In Memoriam is the story of two young men, students from the prestigious (fictional) British public school Preshute, who go off to fight in the First World War. You can imagine, if you are at all familiar with WWI literature, how this tale is going to go, and yet Winn, in her first novel, manages to create a story that is faithful to the horrors of that conflict while still surprising the reader with its conclusion. Winn, herself the product of a British boarding school, taps into a rich vein of historical information — the school newspaper from the real Marlborough College during the war years — and uses it for the basis of her novel. In Memoriam uses the fictional school paper “The Preshutian” to show the mounting deaths, enveloped in rousing patriotic terms, associated with the First World War while Preshute’s young students and alumni rush to enlist and cover themselves in glory.
The main characters of In Memoriam are Henry Gaunt, an 18-year-old student whose parents are German, and Sidney Ellwood, whose ancestors converted from Judaism to the Church of England. Gaunt and Ellwood are in love with each other but have never confessed their true feelings. Gaunt is repressed and ashamed, doing everything he can to hide them. Ellwood, a budding poet, has never tried very hard to hide that he is gay but he has hidden his true feelings from Gaunt because he fears losing the friendship. It is also important to note that at this time in history, homosexuality was a crime so one needed to exercise caution in order to stay safe. Insofar as the war is concerned, Ellwood, like most of Preshute’s students, is excited to go fight when he is of age (19) and expects war to be a glorious thing. He frequently quotes The Charge of the Light Brigade and is fond of verses that pay homage to an idyllic, pastoral England. Gaunt, on the other hand, is opposed to the war. He is a student of history and sees the war as colonial powers flexing their might at the expense of common men. While many young men have run off to war early, lying about their ages to enlist, Gaunt is adamant that he will not go until two things happen to change his mind: his mother and sister encourage him to go because their German heritage marks them as “unpatriotic”, and a young woman gives Gaunt a white feather — a symbol of cowardice. Gaunt signs up and leaves Preshute immediately.
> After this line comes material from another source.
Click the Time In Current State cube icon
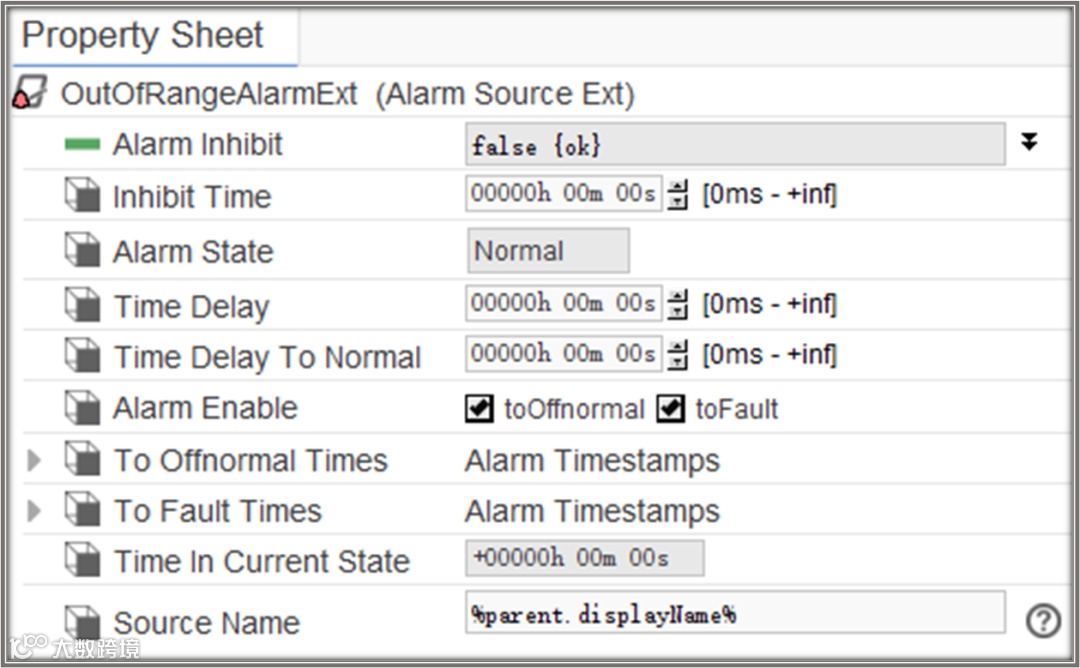This screenshot has width=1080, height=668. click(83, 559)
At Preshute, all the students who have enlisted are heroes (and also officers), and even the increasing number of casualties and dead, always listed in the school newspaper, do not diminish most boys’ thirst for war. Elwood’s letters to Gaunt are full of enthusiasm and poetry. Meanwhile, it takes little time for the reality of war to change Gaunt. The death, mud, and gore age him, and some of the actions he has taken cause him nightmares and eat away at him during his waking hours. When Ellwood enlists into Gaunt’s company and joins him at the front, their relationship and their personalities will be transformed, often for the worse. The brutality of WWI will both bring them together and tear them apart — emotionally, physically, psychologically.
Winn includes an enormous amount of accurate historical information in her novel and explains her sources at the end. It is fascinating to read. And of course it is incredibly sad. A generation of men died, leaving a generation of young women behind (we learn a bit about this from Gaunt’s sister Maud). Among the survivors of the war, many men suffered debilitating physical and psychological injury, and Winn, to her credit, shows how that might have looked in the immediate aftermath of the war. The book doesn’t end with the armistice, which I think sets it apart from much WWI literature; we do get so see how characters who survived tried to live again and how incredibly broken and unsupported they were. If WWI literature is your interest, In Memoriam is worth picking up.